_Document segment_
• • •

Lebensraum and Genocide

As various European governments qualify and constrain their earlier enthusiastic embrace of refugees from Syria and elsewhere among the disintegrating states of the Middle East, we take note of the ongoing debate within Germany regarding recognition of genocidal atrocities committed in Namibia during the years 1904-1908. In that dark chapter of the Kaiser’s Second Reich, the latent violence conveyed by the German idea of “Lebensraum” — violence which would later explode into World War II during the Third Reich — first found at least seventy-five thousand victims among the Herero and Nama people.

Namibians have held an annual event to commemorate the genocide since 1932; yet Germany remained stubbornly silent until 2004, when Development Minister Heidemarie Wieczorek-Zeul issued the following apology:

“I want to acknowledge the violence inflicted on your ancestors by the German colonial powers, particularly the Herero and the Nama. The atrocities, the murders, the crimes committed at that time are today termed genocide and General Lothar von Trotta would be prosecuted and convicted and rightly so. In the words of the Lord’s Prayer, I ask you to forgive us our trespasses and our guilt.”

• • •

_Required action_
Continue the text on Germany's recognition of the Herero and Nama genocide in Namibia, starting after its final sentence.

_Excerpted records_

• • •

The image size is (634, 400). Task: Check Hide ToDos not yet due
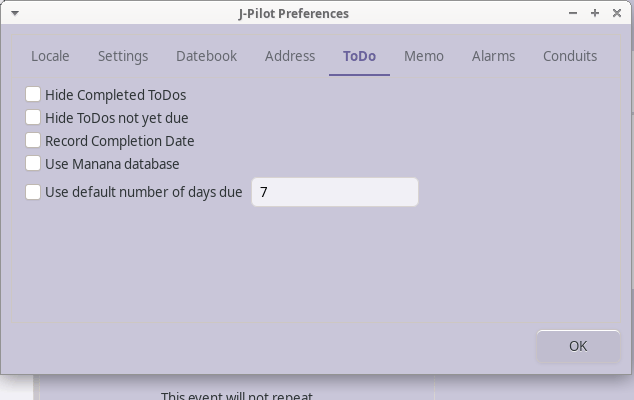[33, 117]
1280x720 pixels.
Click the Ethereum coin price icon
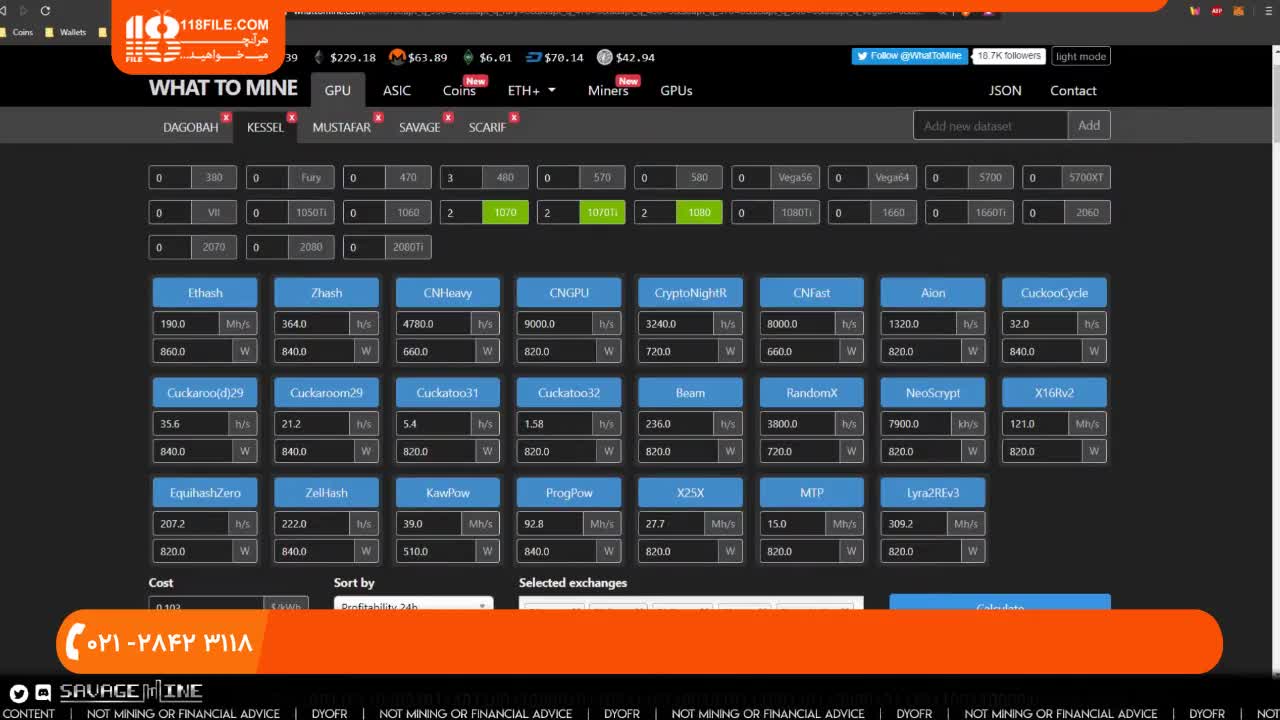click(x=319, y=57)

• • •

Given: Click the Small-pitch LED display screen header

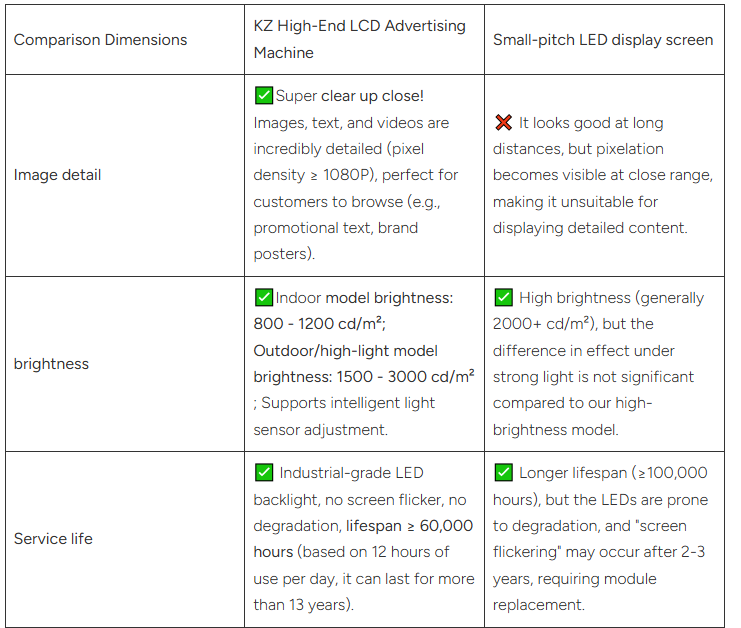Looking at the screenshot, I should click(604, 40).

• • •

_Output_
During the period of extermination, German eugenics “pioneer” Eugen Fischer requested that skulls and other body parts be collected from the concentration camps at Windhoek and Shark Island be sent to Berlin; while most such trophy-specimens were used for research into the bone structure of racial hierarchy, any items considered surplus to scientific requirements were sold as collectors’ items for display throughout Europe. In 2011, twenty skulls were returned to Namibia, representing a tiny fraction of Fischer’s harvest. Since then, there have been a number of subsequent returns from museums and universities. though still outside of any official national policy.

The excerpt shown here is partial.